Requirement: Exactly as they appear, set down all the lines of the material.

Supplied records:
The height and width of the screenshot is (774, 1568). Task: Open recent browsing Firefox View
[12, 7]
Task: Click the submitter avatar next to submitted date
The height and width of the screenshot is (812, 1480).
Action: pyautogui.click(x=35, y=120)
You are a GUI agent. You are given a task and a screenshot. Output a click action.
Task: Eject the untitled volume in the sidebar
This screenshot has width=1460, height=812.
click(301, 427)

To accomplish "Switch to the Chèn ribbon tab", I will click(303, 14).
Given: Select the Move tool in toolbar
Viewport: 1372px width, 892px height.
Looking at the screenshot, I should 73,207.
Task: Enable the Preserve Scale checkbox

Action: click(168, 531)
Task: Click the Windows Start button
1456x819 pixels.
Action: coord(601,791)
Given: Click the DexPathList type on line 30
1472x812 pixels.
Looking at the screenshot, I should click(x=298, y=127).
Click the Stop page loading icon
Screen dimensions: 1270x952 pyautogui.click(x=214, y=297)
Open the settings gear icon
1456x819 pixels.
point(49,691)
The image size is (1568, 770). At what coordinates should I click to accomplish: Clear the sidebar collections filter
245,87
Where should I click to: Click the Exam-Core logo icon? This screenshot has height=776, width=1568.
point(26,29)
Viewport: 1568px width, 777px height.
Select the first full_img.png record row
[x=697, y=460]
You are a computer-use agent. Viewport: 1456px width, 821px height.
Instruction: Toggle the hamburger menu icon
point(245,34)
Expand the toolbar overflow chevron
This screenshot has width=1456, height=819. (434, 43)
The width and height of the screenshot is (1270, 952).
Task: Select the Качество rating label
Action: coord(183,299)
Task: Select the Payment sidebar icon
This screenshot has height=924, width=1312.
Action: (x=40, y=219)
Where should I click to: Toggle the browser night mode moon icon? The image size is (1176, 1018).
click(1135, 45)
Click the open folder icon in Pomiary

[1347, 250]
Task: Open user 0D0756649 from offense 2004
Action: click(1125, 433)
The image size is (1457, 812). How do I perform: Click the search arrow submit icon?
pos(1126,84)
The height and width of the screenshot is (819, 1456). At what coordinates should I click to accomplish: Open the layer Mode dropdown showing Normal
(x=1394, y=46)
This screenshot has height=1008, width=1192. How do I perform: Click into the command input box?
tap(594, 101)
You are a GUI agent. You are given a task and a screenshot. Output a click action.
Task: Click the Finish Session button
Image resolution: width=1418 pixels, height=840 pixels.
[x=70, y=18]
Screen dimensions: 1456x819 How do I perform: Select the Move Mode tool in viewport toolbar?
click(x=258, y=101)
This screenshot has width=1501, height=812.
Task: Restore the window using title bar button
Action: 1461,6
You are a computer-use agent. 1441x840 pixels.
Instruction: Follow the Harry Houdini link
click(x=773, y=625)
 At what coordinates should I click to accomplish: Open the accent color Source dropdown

Written answer:
The height and width of the screenshot is (774, 1568). Task: Open recent browsing Firefox View
[12, 7]
Task: Click the submitter avatar next to submitted date
The height and width of the screenshot is (812, 1480).
Action: pyautogui.click(x=35, y=120)
You are a GUI agent. You are given a task and a screenshot. Output a click action.
Task: Eject the untitled volume in the sidebar
This screenshot has width=1460, height=812.
click(301, 427)

To accomplish "Switch to the Chèn ribbon tab", I will click(303, 14).
Given: Select the Move tool in toolbar
Viewport: 1372px width, 892px height.
Looking at the screenshot, I should 73,207.
Task: Enable the Preserve Scale checkbox

Action: click(168, 531)
Task: Click the Windows Start button
1456x819 pixels.
Action: coord(601,791)
Given: Click the DexPathList type on line 30
1472x812 pixels.
Looking at the screenshot, I should click(x=298, y=127).
Click the Stop page loading icon
Screen dimensions: 1270x952 pyautogui.click(x=214, y=297)
Open the settings gear icon
1456x819 pixels.
point(49,691)
The image size is (1568, 770). At what coordinates should I click to accomplish: Clear the sidebar collections filter
245,87
Where should I click to: Click the Exam-Core logo icon? This screenshot has height=776, width=1568.
point(26,29)
Viewport: 1568px width, 777px height.
Select the first full_img.png record row
[x=697, y=460]
You are a computer-use agent. Viewport: 1456px width, 821px height.
Instruction: Toggle the hamburger menu icon
point(245,34)
Expand the toolbar overflow chevron
This screenshot has width=1456, height=819. (434, 43)
The width and height of the screenshot is (1270, 952).
Task: Select the Качество rating label
Action: coord(183,299)
Task: Select the Payment sidebar icon
This screenshot has height=924, width=1312.
Action: (x=40, y=219)
Where should I click to: Toggle the browser night mode moon icon? The image size is (1176, 1018).
click(1135, 45)
Click the open folder icon in Pomiary

[1347, 250]
Task: Open user 0D0756649 from offense 2004
Action: click(1125, 433)
The image size is (1457, 812). How do I perform: Click the search arrow submit icon?
pos(1126,84)
The height and width of the screenshot is (819, 1456). At what coordinates should I click to accomplish: Open the layer Mode dropdown showing Normal
(x=1394, y=46)
This screenshot has height=1008, width=1192. How do I perform: Click into the command input box?
tap(594, 101)
You are a GUI agent. You are given a task and a screenshot. Output a click action.
Task: Click the Finish Session button
Image resolution: width=1418 pixels, height=840 pixels.
[x=70, y=18]
Screen dimensions: 1456x819 How do I perform: Select the Move Mode tool in viewport toolbar?
click(x=258, y=101)
This screenshot has width=1501, height=812.
Task: Restore the window using title bar button
Action: 1461,6
You are a computer-use agent. 1441x840 pixels.
Instruction: Follow the Harry Houdini link
click(x=773, y=625)
 At what coordinates should I click to accomplish: Open the accent color Source dropdown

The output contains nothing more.